Written exercise: Convert the items from the beginning through the line containing "Looking at the screenshot, I should point(52,75)." into a two-column CSV headed instruction and action, with one row per item. Put each item's text and its answer in one quoted field apiece, and replace any line breaks with spaces.

Materials provided:

[BEGIN]

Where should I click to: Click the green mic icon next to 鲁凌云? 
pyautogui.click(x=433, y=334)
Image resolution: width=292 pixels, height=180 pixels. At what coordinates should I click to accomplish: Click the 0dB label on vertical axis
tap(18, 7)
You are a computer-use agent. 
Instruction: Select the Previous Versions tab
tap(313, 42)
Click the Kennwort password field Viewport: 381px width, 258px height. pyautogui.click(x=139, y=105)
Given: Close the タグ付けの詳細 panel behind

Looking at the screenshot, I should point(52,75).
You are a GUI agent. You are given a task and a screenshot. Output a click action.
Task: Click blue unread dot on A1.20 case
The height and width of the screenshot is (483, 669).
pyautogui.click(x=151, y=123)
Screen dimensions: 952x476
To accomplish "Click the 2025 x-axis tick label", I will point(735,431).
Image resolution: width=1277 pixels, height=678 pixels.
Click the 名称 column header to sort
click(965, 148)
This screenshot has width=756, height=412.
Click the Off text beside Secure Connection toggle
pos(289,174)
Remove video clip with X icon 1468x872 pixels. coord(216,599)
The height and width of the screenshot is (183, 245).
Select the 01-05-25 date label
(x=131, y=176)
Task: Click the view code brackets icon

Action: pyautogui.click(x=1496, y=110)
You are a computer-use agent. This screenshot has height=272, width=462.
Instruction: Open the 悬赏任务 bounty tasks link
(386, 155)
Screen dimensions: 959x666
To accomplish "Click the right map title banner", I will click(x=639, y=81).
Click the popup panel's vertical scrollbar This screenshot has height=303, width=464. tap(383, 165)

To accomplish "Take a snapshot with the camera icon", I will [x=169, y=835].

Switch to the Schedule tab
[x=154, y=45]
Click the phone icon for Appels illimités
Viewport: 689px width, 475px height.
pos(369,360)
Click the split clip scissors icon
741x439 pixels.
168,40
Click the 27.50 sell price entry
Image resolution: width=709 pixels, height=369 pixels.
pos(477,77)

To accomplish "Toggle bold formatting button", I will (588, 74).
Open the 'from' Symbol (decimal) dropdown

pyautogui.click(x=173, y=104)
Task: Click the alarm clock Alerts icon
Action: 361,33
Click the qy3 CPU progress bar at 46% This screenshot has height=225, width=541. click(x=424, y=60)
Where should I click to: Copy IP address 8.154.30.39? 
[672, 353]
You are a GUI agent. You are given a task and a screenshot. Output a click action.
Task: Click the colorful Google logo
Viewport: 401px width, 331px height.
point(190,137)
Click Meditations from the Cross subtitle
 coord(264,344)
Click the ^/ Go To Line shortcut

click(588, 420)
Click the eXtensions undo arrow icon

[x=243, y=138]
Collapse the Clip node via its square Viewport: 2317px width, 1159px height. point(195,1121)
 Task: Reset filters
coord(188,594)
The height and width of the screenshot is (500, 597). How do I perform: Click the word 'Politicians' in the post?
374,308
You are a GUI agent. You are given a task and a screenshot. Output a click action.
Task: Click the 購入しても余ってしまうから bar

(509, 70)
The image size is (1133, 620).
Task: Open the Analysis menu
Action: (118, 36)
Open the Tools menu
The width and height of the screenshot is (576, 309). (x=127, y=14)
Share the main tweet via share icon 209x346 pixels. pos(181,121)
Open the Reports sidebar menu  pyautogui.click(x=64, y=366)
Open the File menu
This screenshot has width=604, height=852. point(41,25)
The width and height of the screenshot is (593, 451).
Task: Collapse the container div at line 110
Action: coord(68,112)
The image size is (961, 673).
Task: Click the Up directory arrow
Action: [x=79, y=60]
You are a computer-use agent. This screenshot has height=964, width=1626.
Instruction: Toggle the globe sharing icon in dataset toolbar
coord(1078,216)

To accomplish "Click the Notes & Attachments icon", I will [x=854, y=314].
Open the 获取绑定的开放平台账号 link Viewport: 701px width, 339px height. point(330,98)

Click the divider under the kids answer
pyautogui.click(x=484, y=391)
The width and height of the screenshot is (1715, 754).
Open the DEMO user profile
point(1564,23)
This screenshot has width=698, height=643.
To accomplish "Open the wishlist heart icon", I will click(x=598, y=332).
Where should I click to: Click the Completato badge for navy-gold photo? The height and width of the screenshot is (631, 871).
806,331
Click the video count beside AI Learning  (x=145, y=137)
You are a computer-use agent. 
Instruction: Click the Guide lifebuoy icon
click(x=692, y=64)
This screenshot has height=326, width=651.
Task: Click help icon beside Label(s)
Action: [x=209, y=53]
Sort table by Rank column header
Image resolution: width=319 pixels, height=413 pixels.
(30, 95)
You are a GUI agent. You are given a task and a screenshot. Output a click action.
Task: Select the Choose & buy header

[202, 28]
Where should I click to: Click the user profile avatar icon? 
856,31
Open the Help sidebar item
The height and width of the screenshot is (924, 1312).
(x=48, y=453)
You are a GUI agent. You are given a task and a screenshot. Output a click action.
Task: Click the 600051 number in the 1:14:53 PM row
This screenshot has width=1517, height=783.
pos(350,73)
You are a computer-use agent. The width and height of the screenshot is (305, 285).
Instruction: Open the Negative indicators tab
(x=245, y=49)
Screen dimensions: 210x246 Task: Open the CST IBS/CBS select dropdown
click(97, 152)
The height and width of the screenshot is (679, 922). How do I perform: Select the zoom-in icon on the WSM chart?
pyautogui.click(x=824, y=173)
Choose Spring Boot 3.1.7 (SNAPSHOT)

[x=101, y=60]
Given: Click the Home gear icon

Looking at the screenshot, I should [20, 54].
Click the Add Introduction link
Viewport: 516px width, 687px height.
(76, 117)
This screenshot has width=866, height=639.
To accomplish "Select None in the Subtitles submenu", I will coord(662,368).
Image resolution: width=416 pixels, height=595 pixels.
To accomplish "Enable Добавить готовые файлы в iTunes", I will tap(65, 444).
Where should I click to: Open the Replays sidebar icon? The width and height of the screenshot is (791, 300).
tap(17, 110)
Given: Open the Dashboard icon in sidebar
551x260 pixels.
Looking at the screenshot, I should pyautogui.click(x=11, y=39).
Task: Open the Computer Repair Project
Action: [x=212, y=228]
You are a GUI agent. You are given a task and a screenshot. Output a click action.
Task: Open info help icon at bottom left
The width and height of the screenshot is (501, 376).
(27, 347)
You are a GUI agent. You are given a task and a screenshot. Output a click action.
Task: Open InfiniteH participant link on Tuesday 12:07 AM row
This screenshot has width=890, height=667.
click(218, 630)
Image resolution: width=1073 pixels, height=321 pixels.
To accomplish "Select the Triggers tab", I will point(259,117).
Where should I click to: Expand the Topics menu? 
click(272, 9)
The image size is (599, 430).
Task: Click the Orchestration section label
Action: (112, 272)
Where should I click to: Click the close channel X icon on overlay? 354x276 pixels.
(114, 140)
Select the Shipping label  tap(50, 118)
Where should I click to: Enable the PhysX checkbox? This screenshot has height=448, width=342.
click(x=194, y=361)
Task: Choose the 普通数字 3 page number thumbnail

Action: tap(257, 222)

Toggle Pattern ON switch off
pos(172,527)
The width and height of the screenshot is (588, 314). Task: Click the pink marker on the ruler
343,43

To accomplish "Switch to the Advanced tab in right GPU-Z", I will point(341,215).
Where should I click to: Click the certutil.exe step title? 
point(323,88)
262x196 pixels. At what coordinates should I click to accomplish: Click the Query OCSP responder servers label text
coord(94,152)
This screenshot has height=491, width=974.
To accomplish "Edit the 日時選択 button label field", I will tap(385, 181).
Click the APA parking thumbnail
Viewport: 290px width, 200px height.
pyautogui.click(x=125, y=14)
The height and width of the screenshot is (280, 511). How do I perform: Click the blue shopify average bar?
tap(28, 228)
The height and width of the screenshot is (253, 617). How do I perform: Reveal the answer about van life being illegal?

[END]

Solution to this exercise:
instruction,action
"Where should I click to: Click the green mic icon next to 鲁凌云?","pyautogui.click(x=433, y=334)"
"Image resolution: width=292 pixels, height=180 pixels. At what coordinates should I click to accomplish: Click the 0dB label on vertical axis","tap(18, 7)"
"You are a computer-use agent. Instruction: Select the Previous Versions tab","tap(313, 42)"
"Click the Kennwort password field Viewport: 381px width, 258px height.","pyautogui.click(x=139, y=105)"
"Given: Close the タグ付けの詳細 panel behind","Looking at the screenshot, I should point(52,75)."